Comparative Example 2 Antimony oxide 1 having an average particle size of 0.4 μm in Example 1
A conductive layer was obtained using a conductive powder of tin oxide containing 2%, and diisopropoxytitanium bisacetylacetonate was not added to the intermediate layer.
An electrophotographic photosensitive member was obtained in the same manner as in Example 1 except that the time was changed to 10 minutes. Table 1 shows the evaluation results. The surface resistance of the conductive layer of Comparative Example 1 was 2.0 × 10 ⁶ Ω / □, the light transmittance was 81.5%, and the surface unevenness was 0.05 μm or less.
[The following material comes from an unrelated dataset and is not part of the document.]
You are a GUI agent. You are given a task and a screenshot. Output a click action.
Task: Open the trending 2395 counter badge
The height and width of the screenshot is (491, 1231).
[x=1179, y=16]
In this photoreceptor, delamination occurred between the conductive layer and the intermediate layer with a slight increase in the residual potential.

Comparative Example 3 Antimony oxide 1 having an average particle size of 1.2 μm in Example 1
A conductive layer is obtained using conductive fine powder of tin oxide containing 2%,
Diisopropoxy titanium bisacetylacetonate was not added to the intermediate layer, and the drying conditions when forming the intermediate layer were 80 ° C.
An electrophotographic photoreceptor was obtained in the same manner as in Example 1 except that -10 minutes was used. Table 1 shows the evaluation results.

The surface resistance of the conductive layer of Comparative Example 2 was 1.0 × 10 ⁴ Ω / □, the light transmittance was 61.5%, and the surface unevenness was 0.5 μm. When the intermediate layer and the charge generation layer were formed on the conductive layer, the coating liquid of the intermediate layer and the charge generation layer penetrated into the conductive layer, and a coating film defect occurred. In the electrophotographic characteristics, the charging potential was significantly reduced, and delamination occurred between the PET film and the conductive layer.

[Effects of the Present Invention] According to the present invention, a belt-shaped or sheet-shaped electrophotographic photoreceptor having excellent electrophotographic properties and mechanical peel strength and having a transparent substrate suitable for a process of performing exposure from the back surface can be obtained.

Continuation of the front page (56) References JP-A-63-48562 (JP, A) JP-A-1-249436 (JP, A) JP-A-59-214858 (JP, A) JP-A-60-144755 (JP, A) JP-A-62-284362 (JP, A) JP-A-61-129654 (JP, A) (58) Fields investigated (Int. Cl. ⁶ , DB name) G03G 5/00-5/16

Claims (2)

(57) [Claims] An electrophotographic photosensitive member comprising a transparent support, a transparent conductive layer comprising a conductive powder and a binder resin, an intermediate layer, and a photosensitive layer, wherein the conductive powder in the transparent conductive layer has an average particle size. It is made of a conductive metal oxide of 0.6 to 1.0 μm, and the conductive powder / binder resin has a volume ratio of 20/80 to 40/60, and the intermediate layer is formed with respect to the resin forming the core intermediate layer. An electrophotographic photoreceptor comprising 1 to 20% by weight of an organic titanate. 2. The electrophotographic photosensitive member according to claim 1, wherein the photosensitive layer is a laminated organic photoconductor.